Exercise objective
What lines in the data hold the string "Choose"? Show them.

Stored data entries
=== Section Start ===
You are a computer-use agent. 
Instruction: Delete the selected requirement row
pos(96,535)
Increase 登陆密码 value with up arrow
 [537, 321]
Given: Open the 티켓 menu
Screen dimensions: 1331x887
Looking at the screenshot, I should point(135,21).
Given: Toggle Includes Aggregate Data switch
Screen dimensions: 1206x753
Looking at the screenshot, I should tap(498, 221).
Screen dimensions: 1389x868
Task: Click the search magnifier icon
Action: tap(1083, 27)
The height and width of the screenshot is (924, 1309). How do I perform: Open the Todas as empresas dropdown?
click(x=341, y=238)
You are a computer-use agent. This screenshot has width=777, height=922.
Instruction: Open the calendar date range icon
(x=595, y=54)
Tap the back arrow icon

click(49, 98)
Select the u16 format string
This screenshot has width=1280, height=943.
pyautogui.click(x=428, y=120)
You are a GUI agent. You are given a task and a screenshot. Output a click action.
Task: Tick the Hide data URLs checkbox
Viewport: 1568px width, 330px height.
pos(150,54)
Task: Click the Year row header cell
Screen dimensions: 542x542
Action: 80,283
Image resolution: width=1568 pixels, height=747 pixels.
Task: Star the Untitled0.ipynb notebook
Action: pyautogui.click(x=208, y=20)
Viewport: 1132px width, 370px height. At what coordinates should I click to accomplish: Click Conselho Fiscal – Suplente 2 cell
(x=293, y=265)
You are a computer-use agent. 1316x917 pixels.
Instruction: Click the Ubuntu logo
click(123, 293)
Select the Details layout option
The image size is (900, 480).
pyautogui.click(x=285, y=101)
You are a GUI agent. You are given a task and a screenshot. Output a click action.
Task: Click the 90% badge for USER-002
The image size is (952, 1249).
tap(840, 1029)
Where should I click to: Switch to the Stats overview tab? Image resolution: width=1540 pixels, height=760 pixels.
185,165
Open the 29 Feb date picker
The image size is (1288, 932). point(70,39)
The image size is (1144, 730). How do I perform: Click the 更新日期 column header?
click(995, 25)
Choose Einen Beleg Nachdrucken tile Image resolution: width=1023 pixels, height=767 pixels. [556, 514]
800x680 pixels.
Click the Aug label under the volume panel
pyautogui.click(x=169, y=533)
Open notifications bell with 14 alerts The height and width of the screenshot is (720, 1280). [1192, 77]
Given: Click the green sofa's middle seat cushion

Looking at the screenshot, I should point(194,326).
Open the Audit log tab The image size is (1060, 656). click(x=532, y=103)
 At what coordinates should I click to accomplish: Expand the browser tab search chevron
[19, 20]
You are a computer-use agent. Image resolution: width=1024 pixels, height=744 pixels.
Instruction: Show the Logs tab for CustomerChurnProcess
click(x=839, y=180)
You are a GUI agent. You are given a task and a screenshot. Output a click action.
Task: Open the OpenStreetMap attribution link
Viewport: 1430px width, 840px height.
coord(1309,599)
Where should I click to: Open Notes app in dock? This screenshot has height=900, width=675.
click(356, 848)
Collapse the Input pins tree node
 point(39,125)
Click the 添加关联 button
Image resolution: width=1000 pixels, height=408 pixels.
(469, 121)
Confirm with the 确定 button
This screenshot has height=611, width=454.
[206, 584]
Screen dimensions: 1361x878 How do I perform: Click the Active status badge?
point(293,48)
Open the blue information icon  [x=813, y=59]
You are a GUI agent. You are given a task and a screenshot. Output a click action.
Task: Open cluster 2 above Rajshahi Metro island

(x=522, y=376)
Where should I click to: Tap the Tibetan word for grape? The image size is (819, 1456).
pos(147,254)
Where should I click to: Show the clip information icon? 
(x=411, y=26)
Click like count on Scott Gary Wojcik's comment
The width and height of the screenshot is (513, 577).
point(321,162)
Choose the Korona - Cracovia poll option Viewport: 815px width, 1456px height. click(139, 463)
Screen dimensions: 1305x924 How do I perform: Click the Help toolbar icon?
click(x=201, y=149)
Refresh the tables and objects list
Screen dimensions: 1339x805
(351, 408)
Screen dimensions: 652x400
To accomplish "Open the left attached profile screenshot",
=== Section End ===
Output of the task
Choose Einen Beleg Nachdrucken tile Image resolution: width=1023 pixels, height=767 pixels. [556, 514]
Choose the Korona - Cracovia poll option Viewport: 815px width, 1456px height. click(139, 463)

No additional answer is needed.